Background/Aims: Bone marrow (BM)-derived endothelial progenitor cells (EPCs) make significant contribution to the function and integrity of vasculature. The number of EPCs is significantly decreased in hyperlipidemic patients. Reactive oxygen species (ROS) and oxidative stress were considered an important mechanism for the development of atherosclerosis in hyperlipidemia. The present study was to determine the role of ROS production in the changes of EPC population in chronic hyperlipidemia. Methods and Results: EPC numbers and ROS formation in BM and blood were determined in wild-type (WT) male C57BL/6 mice and hyperlipidemic LDL receptor knockout (LDLR-/-) mice with high fat diet for 4 months. Intracellular blood, extracellular BM and blood ROS production was significantly increased in hyperlipidemic LDLR-/- mice that was effectively blocked with N-acetylcysteine treatment.
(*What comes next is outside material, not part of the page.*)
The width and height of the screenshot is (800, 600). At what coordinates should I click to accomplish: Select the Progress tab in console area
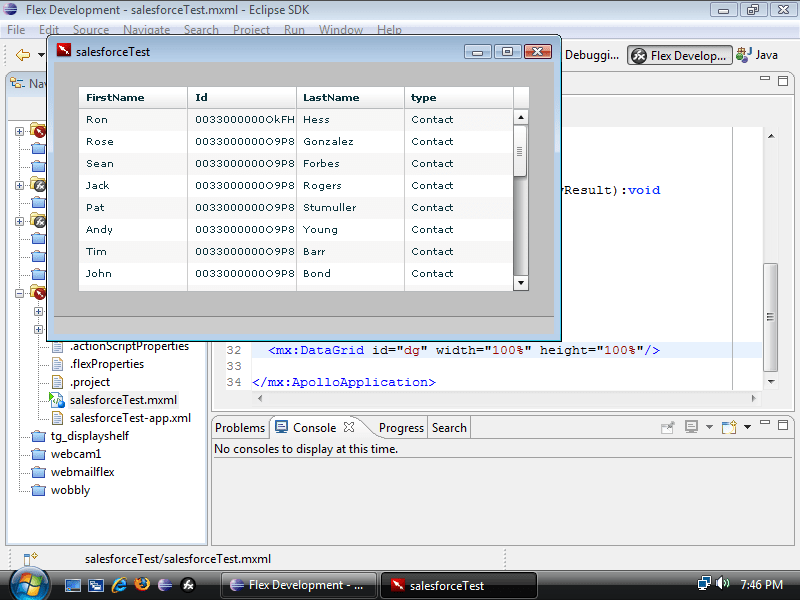coord(400,427)
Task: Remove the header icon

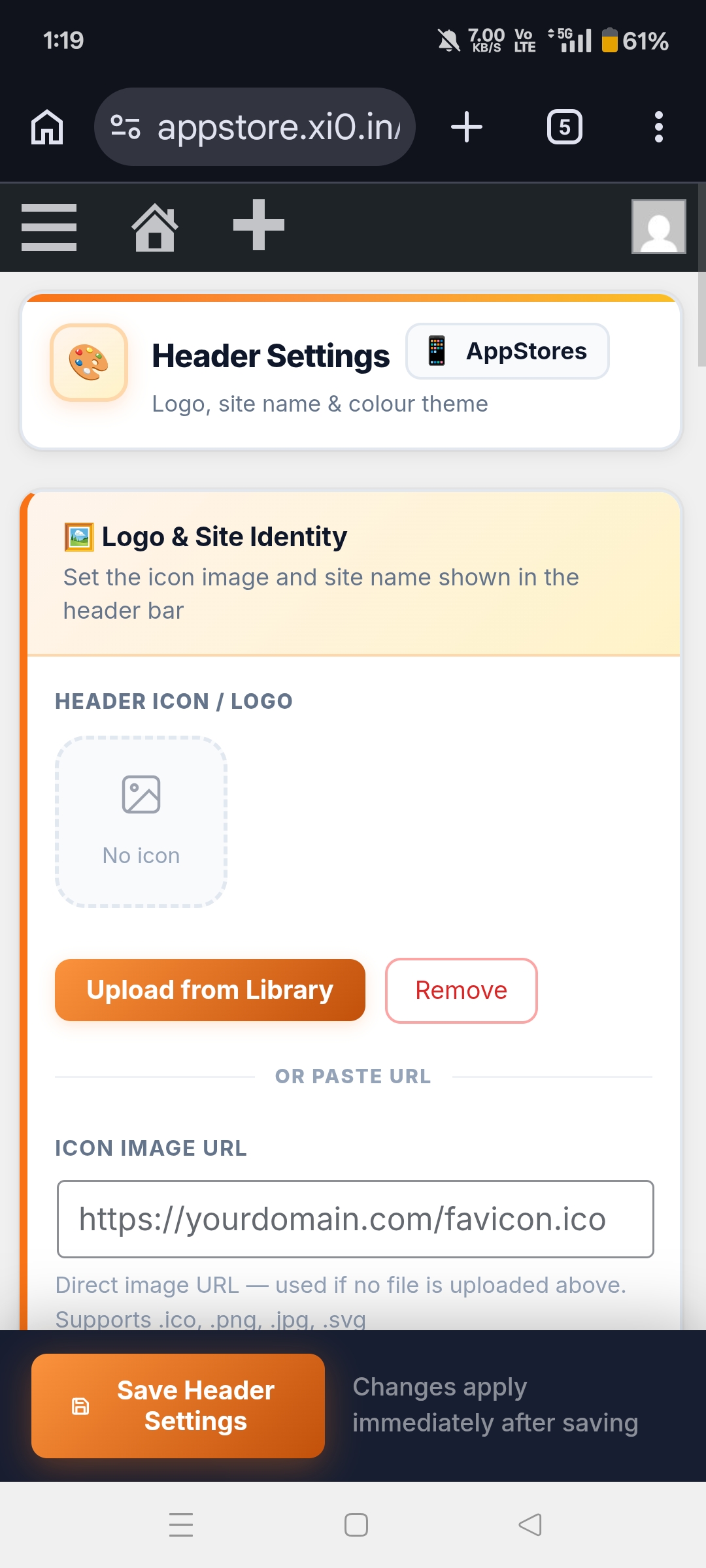Action: 461,990
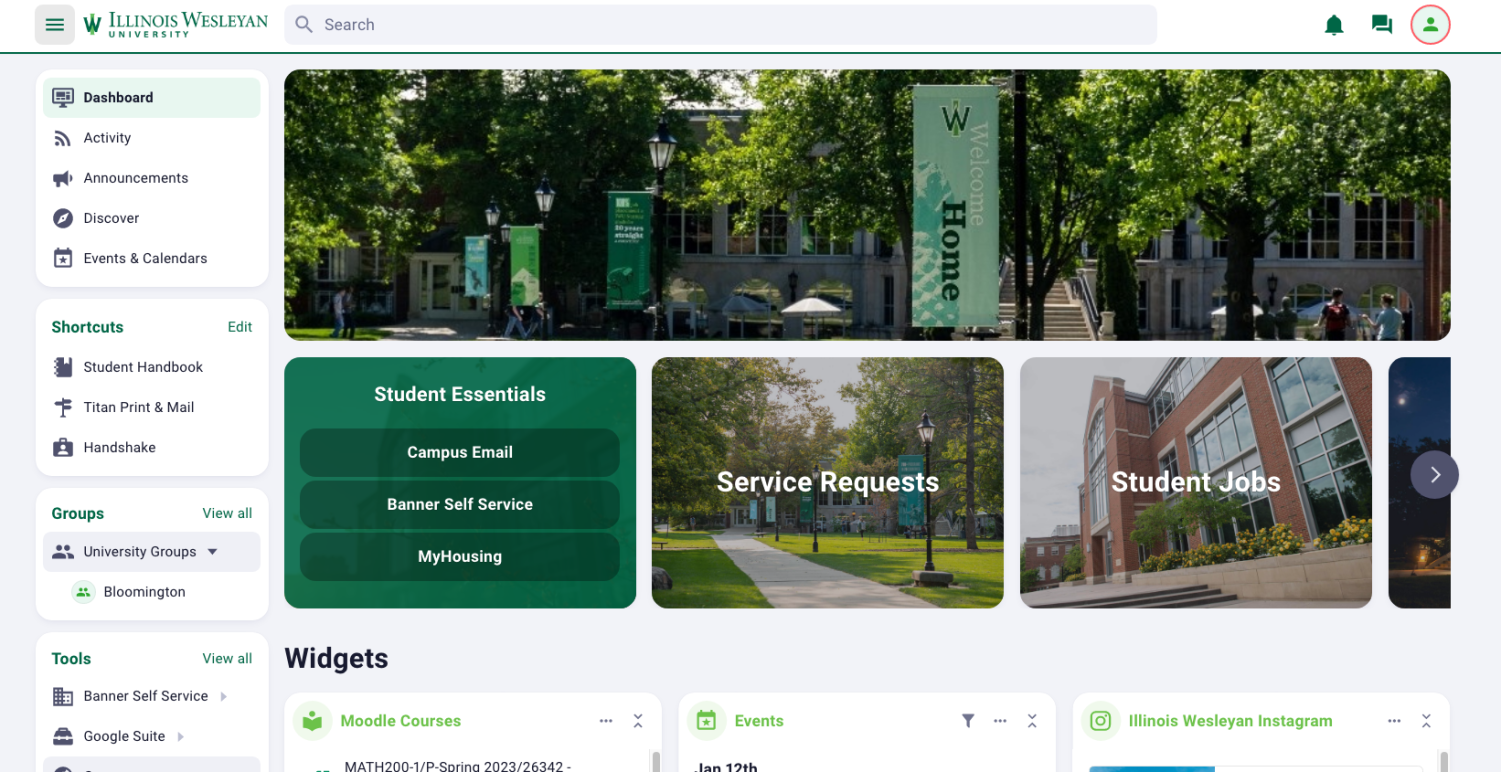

Hyperlipidemia produced complex changes in EPC populations in BM and blood. The c-Kit+/CD31+ cell number was significantly decreased in BM and blood, and the numbers of CD34+/CD133+ cells and Sca-1+/Flk-1+ cells were significantly decreased in blood without change in BM, which were not affected by inhibition of ROS production. Interestingly, blood CD34+/Flk-1+ cell number was significantly increased in hyperlipidemic mice that was prevented when ROS formation was inhibited. Conclusions: Chronic hyperlipidemia produced significant and complex changes in EPC populations in both BM and circulation through both ROS-dependent and ROS-independent mechanisms in mice.